What makes Azure Databricks special
Delivering a cloud analytics platform is hard. The historical complexities of developing analytics software already existed, and now that is married with the subtleties and differences of architecting for a cloud-scale solution. To peek under the hood on what it takes, see what Databricks co-founder and chief technologist Matei Zaharia presented on developing large-scale cloud software and the lessons learned.
What quickly becomes apparent is how much depends on great engineering collaboration with the underlying cloud infrastructure and services. This is amplified for Azure Databricks that operates at cloud scale, spinning up millions of VM hours every day and processing Exabytes of data each month. That amount of processing driven by Azure Databricks leverages the underlying Azure services for compute, storage and networking, and it would be impossible to achieve great performance without serious joint engineering work that gets into details like compute resource request protocols and network throttling.
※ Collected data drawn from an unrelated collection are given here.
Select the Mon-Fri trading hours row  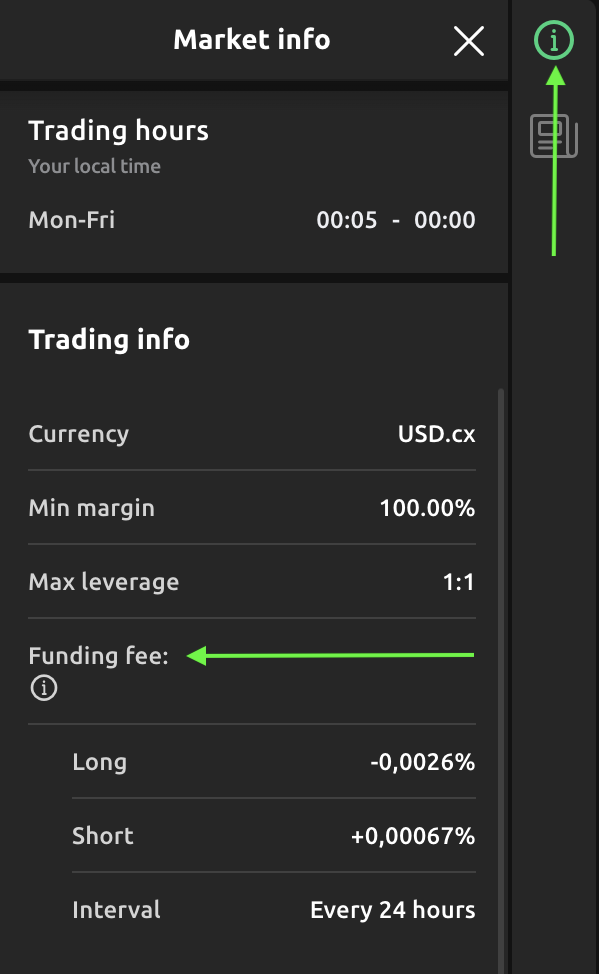[252, 220]
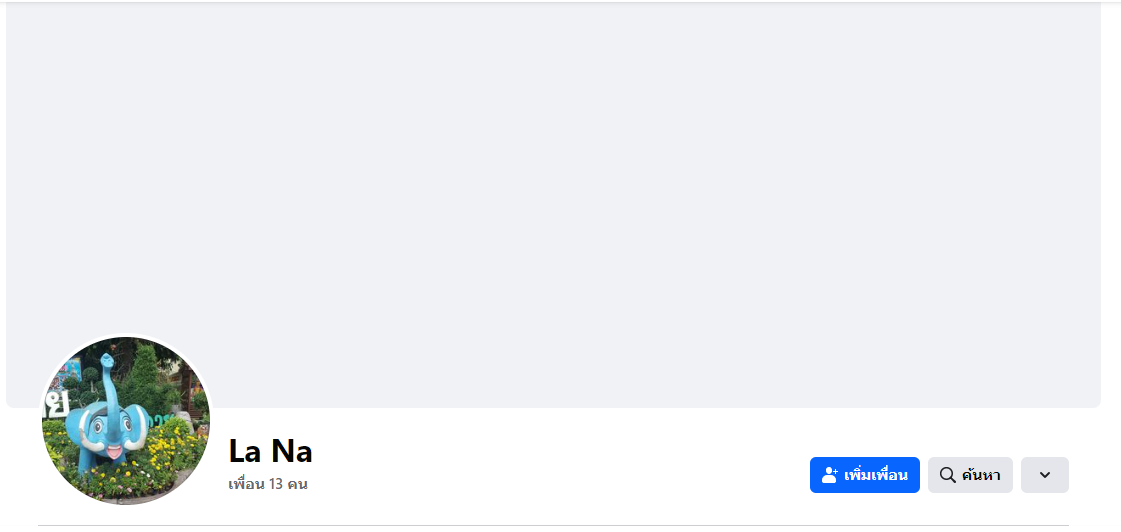Open profile search with ค้นหา button
The width and height of the screenshot is (1121, 532).
click(x=970, y=475)
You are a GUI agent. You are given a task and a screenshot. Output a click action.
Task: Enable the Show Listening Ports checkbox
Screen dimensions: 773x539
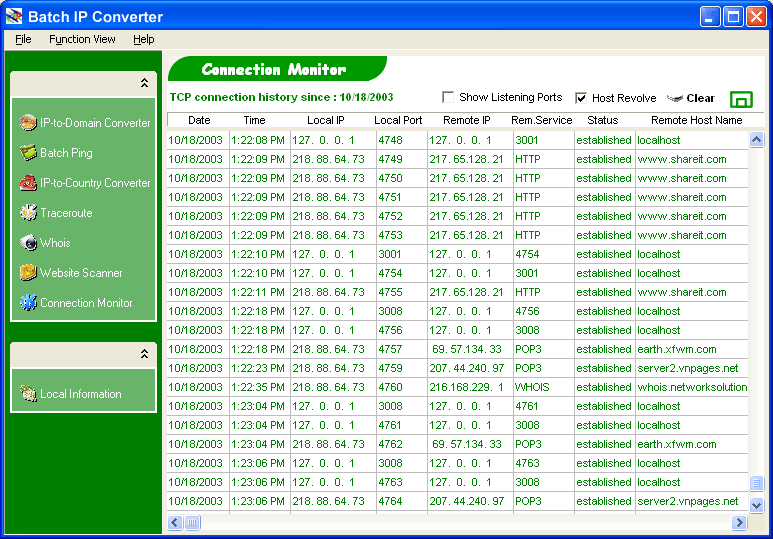pos(449,98)
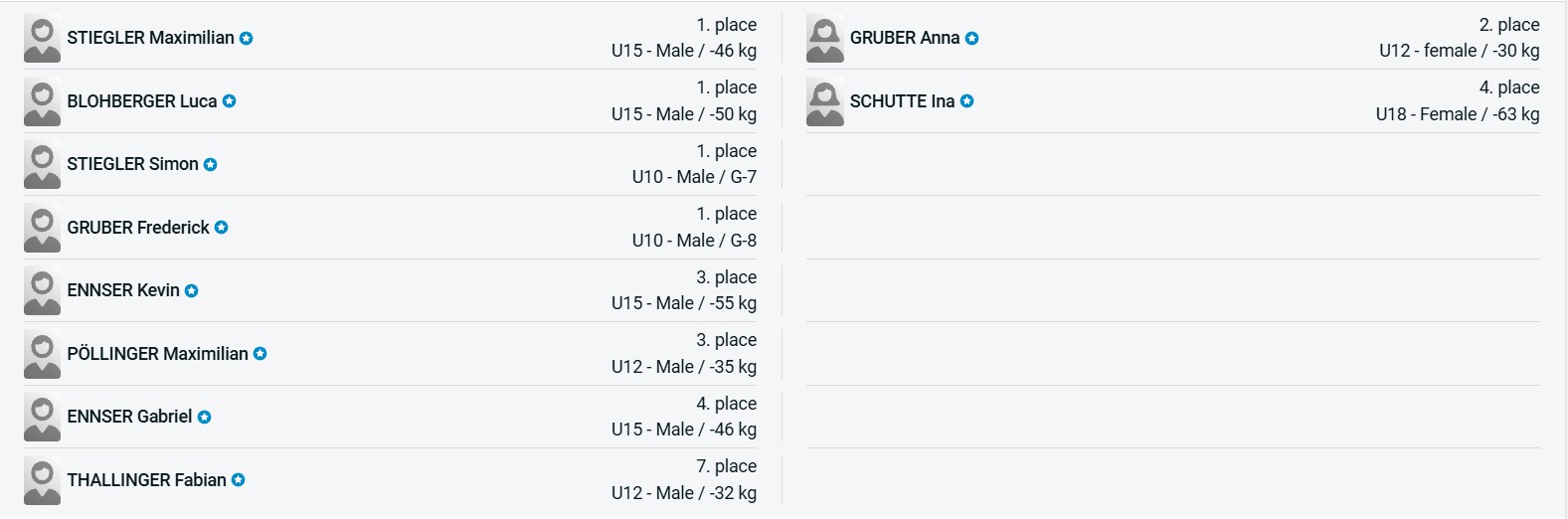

This is a big part of what makes Azure Databricks special. As a first-party service from Microsoft, the Databricks and Azure engineering teams work together all the time, constantly enhancing the performance and scalability across dozens of dimensions, and monitoring the fleet of environments while providing mission critical support for any issues. We jointly plan new features and releases on Azure, for example we recently hosted an exclusive public preview of the new Photon engine first on Azure. This collaboration has been underway for 4 years now, with hundreds of thousands of hours put into making Databricks run really well specifically on Azure!
The big picture
Beyond the specifics for any one service or technology, there are a few tenets that stand out. First, put data into one place with data lake services on cloud storage as the best foundation. Second, make that data open and accessible to the analytics services in the ecosystem to address any use case. When new features or services become available, as always happens, this architecture is flexible and future-ready to feed data wherever it needs to go. Databricks and Microsoft have worked together for years to make analytics on Azure a compelling platform for any organization by following these tenets and constantly innovating to provide simple, effective analytics services for Azure customers!